Fabrice Prochasson : "Je rêve de devenir Meilleur Ouvrier de France Chocolatier" " Le titre de MOF est la récompense d'un long travail "
Pourquoi êtes-vous devenu cuisinier ?
C'est ma mère qui m'a forcé à m'inscrire à une formation de cuisine. Moi, je rêvais d'être avocat de la défense... Je rêvais aussi de devenir pisciculteur. Enfant, j'étais un mordu de pêche. A la sortie de l'école, j'allais pêcher tous les jours pendant deux à trois heures. Je faisais des concours de pêche et j'étais fou des poissons. Je suis issu d'une famille d'ouvriers. Mes parents ne croulaient pas sous l'or. Ils voulaient absolument me voir travailler dans l'artisanat alors que je n'y connaissais rien ! Comment avez-vous abordé le concours de Meilleur Ouvrier de France ?

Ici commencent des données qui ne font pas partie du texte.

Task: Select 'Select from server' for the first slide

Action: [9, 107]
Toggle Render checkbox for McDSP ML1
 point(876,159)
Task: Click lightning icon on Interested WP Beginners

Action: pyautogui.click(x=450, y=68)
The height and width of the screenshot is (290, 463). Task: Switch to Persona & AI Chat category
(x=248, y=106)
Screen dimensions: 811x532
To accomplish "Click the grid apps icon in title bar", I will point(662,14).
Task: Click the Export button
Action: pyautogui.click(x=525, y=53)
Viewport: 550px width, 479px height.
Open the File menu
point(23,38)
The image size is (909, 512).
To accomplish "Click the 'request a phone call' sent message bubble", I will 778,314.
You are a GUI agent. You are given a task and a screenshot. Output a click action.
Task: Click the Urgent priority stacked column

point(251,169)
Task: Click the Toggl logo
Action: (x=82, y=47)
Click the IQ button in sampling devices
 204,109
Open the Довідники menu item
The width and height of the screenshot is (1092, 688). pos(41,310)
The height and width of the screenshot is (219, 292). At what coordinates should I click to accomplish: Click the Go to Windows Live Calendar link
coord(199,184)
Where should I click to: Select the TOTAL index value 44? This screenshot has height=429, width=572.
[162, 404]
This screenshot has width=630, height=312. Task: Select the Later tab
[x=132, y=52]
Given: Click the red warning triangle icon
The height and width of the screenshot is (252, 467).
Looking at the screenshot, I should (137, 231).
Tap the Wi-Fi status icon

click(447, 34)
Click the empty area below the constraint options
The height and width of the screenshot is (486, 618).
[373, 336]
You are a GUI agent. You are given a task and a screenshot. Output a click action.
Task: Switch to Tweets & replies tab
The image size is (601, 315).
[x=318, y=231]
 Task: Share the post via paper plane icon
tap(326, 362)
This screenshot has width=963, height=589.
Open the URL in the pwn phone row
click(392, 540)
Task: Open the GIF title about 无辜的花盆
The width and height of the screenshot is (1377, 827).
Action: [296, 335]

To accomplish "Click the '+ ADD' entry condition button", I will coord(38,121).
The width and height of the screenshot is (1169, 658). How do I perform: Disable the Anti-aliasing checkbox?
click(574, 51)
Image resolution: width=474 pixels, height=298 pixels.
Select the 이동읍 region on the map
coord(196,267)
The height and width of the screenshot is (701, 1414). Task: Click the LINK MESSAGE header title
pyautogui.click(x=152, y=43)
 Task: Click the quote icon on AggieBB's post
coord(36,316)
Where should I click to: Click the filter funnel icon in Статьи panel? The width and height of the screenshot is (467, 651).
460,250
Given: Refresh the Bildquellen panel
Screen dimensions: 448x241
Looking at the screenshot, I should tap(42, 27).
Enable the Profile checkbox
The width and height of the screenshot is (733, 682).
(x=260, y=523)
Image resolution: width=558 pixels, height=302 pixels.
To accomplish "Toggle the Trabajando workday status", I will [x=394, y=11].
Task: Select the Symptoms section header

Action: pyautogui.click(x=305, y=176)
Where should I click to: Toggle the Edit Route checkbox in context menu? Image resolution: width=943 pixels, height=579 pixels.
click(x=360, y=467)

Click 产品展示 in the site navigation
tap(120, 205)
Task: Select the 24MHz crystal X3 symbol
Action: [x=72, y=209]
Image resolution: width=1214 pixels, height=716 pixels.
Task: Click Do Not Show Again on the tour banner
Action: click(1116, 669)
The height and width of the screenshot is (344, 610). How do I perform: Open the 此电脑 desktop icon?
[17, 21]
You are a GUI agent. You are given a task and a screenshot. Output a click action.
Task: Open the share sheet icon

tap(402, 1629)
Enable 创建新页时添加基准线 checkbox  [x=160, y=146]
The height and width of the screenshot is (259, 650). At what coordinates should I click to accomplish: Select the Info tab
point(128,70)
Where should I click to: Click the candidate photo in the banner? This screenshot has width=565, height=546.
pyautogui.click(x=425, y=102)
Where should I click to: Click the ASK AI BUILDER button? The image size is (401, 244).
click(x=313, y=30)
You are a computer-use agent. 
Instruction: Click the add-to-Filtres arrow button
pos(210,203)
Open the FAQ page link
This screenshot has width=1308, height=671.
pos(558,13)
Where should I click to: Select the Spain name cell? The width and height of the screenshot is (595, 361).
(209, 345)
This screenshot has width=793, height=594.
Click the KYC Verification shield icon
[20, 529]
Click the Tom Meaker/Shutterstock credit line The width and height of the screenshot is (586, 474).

Mon grand-père a lui-même été sacré Meilleur Ouvrier de France en boissellerie en 1955. J'ai donc toujours baigné dans cet univers du travail précis et méticuleux. J'ai passé mon enfance et mon adolescence chez mes grands parents. En 1983, je suis rentré à l'Ecole hôtelière du Val de Loire à Blois pour faire un BEP et un CAP cuisine. Les arts culinaires m'ont tout de suite plu. A partir de ce moment là, j'ai toujours eu en tête de passer le concours de MOF. En 1993, Lenôtre m'a demandé de m'y inscrire mais j'ai refusé. Si techniquement j'aurai pu tenter l'expérience, psychologiquement et mentalement, je ne m'y sentais pas prêt. En 1996, j'ai décidé de franchir le pas. C'est un concours très difficile qui demande deux ans pour revoir toutes les bases de la cuisine et de la pâtisserie. Aux épreuves préliminaires, nous étions 768 candidats inscrits pour un seul lauréat.Qu'avez-vous ressenti lorsque l'on vous a annoncé que vous étiez le MOF 1996 ?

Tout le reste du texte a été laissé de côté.